Task to complete:
Print verbatim every line starting at the one that contains "Task: Click the class" and ending at the final line of the records; include both endpoints.

(Dataset entries)
◆ ◆ ◆ ◆
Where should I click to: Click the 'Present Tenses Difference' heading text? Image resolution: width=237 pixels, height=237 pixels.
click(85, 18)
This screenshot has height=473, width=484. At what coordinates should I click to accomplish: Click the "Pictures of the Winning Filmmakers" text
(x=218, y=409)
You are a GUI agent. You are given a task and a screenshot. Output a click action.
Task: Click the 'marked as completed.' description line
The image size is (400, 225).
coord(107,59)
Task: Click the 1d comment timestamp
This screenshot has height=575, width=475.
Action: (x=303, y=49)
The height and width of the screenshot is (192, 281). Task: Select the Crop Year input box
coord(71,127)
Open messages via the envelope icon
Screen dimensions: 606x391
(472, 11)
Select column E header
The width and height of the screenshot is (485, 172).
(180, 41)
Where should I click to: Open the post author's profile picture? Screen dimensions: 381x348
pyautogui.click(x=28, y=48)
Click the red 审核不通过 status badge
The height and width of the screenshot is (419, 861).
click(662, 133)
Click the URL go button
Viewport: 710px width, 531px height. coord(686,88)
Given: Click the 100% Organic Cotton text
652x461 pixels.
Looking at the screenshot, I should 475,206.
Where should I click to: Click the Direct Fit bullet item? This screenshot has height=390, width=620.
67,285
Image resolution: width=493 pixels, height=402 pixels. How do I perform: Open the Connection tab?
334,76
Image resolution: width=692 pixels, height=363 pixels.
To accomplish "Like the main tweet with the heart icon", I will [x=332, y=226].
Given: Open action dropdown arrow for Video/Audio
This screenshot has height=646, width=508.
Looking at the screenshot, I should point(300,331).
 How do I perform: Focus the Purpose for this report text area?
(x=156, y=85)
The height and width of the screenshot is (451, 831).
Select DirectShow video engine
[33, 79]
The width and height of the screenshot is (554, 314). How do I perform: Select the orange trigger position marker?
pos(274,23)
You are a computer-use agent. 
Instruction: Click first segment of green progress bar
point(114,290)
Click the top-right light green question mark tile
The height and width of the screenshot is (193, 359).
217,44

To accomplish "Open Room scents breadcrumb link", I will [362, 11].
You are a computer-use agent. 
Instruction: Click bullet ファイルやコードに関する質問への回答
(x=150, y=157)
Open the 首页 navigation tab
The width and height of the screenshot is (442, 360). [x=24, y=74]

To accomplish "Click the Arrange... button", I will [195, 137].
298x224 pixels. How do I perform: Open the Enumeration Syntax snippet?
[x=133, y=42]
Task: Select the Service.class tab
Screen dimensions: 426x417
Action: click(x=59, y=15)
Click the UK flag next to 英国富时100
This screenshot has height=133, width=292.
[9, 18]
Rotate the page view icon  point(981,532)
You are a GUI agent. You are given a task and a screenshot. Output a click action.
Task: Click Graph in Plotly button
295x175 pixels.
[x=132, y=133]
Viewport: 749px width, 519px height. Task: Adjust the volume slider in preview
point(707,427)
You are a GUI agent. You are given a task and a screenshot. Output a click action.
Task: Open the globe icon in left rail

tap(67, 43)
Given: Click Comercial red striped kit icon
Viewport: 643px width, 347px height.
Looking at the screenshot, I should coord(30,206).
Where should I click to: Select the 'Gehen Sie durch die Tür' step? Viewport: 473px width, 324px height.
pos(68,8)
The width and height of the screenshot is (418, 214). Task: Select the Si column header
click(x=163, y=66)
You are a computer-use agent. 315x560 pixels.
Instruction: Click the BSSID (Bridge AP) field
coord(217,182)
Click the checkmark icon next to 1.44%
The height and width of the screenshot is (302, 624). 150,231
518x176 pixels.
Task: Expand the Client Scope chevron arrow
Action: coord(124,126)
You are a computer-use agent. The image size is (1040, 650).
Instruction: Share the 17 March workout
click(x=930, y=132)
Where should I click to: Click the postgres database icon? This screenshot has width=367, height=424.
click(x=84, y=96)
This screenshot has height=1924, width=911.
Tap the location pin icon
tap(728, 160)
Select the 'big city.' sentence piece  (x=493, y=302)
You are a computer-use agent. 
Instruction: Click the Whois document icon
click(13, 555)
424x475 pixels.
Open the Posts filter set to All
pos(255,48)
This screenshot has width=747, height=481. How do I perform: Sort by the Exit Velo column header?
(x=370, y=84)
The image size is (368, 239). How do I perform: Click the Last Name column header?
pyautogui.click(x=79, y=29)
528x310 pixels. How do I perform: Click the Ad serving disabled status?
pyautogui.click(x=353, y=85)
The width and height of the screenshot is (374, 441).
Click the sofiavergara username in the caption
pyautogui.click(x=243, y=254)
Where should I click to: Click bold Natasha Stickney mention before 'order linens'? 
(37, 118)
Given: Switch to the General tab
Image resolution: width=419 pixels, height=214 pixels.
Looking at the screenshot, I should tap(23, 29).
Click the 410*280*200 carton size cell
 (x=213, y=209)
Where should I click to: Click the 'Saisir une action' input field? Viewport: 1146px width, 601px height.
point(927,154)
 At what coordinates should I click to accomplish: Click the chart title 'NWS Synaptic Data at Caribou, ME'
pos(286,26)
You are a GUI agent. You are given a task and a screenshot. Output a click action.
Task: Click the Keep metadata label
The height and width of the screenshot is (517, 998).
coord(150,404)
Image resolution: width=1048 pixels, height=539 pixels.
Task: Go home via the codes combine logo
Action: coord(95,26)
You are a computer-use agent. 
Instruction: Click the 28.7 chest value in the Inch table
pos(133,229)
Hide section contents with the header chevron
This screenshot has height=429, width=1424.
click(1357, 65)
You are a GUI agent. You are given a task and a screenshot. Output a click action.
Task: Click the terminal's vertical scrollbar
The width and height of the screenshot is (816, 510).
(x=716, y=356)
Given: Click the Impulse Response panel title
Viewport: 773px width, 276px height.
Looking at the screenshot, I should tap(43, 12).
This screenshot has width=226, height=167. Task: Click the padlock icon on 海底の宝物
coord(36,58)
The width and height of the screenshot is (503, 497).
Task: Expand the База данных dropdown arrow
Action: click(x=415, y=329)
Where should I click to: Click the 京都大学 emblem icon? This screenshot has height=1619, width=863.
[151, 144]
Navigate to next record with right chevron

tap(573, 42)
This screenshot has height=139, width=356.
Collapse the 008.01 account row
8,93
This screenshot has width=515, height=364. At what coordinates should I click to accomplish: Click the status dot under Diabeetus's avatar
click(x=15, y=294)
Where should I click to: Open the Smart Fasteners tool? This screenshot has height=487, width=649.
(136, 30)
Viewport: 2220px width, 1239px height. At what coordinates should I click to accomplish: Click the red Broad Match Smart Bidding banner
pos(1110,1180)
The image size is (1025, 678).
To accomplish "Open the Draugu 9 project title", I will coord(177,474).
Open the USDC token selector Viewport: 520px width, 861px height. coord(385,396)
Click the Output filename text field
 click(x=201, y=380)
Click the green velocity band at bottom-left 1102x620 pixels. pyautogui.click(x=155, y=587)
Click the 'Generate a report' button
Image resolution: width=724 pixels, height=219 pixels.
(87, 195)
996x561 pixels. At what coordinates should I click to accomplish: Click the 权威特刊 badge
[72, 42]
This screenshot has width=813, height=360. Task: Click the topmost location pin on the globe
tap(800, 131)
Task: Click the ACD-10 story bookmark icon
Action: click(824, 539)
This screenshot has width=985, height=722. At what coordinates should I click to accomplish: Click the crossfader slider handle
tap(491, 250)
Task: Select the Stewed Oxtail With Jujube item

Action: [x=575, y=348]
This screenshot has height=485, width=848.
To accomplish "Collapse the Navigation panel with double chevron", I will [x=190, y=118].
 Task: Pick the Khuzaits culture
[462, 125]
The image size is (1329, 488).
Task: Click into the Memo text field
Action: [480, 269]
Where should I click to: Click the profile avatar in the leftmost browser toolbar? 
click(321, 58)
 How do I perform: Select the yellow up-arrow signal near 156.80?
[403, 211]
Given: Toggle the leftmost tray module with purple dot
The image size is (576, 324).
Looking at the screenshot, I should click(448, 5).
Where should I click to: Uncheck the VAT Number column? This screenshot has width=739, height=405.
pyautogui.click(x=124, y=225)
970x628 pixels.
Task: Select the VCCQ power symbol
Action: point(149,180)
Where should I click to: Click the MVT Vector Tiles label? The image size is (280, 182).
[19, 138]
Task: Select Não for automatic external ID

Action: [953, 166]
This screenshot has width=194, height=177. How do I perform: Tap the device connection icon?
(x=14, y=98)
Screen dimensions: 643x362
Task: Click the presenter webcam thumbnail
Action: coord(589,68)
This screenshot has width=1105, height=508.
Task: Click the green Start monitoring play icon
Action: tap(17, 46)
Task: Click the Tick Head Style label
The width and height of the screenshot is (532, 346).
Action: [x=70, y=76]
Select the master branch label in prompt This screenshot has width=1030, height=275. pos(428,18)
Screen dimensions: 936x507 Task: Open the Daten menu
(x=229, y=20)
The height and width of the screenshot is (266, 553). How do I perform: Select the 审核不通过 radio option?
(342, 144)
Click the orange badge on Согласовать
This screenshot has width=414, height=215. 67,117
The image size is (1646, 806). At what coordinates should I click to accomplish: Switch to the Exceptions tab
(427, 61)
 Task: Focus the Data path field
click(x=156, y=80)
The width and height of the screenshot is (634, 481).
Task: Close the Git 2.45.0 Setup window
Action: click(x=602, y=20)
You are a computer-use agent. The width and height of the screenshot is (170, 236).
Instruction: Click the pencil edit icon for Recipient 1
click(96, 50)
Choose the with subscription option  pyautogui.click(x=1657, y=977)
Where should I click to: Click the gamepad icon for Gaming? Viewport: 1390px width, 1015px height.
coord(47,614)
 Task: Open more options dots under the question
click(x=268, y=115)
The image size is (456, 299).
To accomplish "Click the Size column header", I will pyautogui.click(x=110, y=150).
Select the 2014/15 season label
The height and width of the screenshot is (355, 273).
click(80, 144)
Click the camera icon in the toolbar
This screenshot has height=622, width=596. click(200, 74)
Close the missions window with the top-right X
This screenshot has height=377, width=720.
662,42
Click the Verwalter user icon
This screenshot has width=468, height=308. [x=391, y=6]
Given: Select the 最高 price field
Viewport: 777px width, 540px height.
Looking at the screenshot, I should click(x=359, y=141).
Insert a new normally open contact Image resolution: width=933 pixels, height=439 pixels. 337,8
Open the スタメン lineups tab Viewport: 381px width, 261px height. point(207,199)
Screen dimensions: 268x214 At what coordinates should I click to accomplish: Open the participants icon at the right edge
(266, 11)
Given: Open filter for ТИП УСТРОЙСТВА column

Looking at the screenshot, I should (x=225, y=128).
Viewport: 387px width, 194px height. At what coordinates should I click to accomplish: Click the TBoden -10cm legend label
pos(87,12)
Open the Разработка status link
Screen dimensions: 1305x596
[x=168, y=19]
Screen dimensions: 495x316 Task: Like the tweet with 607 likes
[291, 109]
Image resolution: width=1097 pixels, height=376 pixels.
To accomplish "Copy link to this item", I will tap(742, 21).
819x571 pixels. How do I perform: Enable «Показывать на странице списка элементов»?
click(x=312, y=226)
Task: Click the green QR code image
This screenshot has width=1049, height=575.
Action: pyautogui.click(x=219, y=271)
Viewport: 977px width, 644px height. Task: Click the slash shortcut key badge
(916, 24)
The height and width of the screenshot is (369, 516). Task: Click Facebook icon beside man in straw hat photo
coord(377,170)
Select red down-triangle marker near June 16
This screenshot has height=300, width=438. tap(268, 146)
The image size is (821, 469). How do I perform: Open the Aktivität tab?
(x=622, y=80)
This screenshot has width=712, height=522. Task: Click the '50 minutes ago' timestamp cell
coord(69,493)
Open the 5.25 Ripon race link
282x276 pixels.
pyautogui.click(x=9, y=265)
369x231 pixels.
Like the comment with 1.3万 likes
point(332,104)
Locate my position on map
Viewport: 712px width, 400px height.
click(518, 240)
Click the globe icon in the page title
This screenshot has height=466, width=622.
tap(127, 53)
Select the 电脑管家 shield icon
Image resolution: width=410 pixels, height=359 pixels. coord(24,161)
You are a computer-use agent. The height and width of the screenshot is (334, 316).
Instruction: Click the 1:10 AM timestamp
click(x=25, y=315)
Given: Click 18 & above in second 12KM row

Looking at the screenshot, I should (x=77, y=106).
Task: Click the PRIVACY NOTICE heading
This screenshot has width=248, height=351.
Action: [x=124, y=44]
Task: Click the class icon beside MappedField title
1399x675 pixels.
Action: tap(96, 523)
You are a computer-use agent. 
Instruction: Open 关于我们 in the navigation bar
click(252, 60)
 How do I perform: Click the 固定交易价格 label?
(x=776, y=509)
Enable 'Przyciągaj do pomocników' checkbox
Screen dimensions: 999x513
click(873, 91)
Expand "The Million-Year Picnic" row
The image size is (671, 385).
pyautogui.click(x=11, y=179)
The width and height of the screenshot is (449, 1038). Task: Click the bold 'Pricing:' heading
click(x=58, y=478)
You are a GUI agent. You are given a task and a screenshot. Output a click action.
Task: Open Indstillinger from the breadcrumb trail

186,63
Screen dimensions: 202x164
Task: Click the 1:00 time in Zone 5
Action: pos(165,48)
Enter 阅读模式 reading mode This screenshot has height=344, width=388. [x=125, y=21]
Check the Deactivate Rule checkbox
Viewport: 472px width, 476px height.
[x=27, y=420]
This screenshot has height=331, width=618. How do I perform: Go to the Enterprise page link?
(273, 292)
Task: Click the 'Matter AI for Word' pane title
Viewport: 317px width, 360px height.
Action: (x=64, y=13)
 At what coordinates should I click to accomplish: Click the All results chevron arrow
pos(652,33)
◆ ◆ ◆ ◆
Result of the exercise:
Task: Click the class icon beside MappedField title
1399x675 pixels.
Action: tap(96, 523)
You are a computer-use agent. 
Instruction: Open 关于我们 in the navigation bar
click(252, 60)
 How do I perform: Click the 固定交易价格 label?
(x=776, y=509)
Enable 'Przyciągaj do pomocników' checkbox
Screen dimensions: 999x513
click(873, 91)
Expand "The Million-Year Picnic" row
The image size is (671, 385).
pyautogui.click(x=11, y=179)
The width and height of the screenshot is (449, 1038). Task: Click the bold 'Pricing:' heading
click(x=58, y=478)
You are a GUI agent. You are given a task and a screenshot. Output a click action.
Task: Open Indstillinger from the breadcrumb trail

186,63
Screen dimensions: 202x164
Task: Click the 1:00 time in Zone 5
Action: pos(165,48)
Enter 阅读模式 reading mode This screenshot has height=344, width=388. [x=125, y=21]
Check the Deactivate Rule checkbox
Viewport: 472px width, 476px height.
[x=27, y=420]
This screenshot has height=331, width=618. How do I perform: Go to the Enterprise page link?
(273, 292)
Task: Click the 'Matter AI for Word' pane title
Viewport: 317px width, 360px height.
Action: (x=64, y=13)
 At what coordinates should I click to accomplish: Click the All results chevron arrow
pos(652,33)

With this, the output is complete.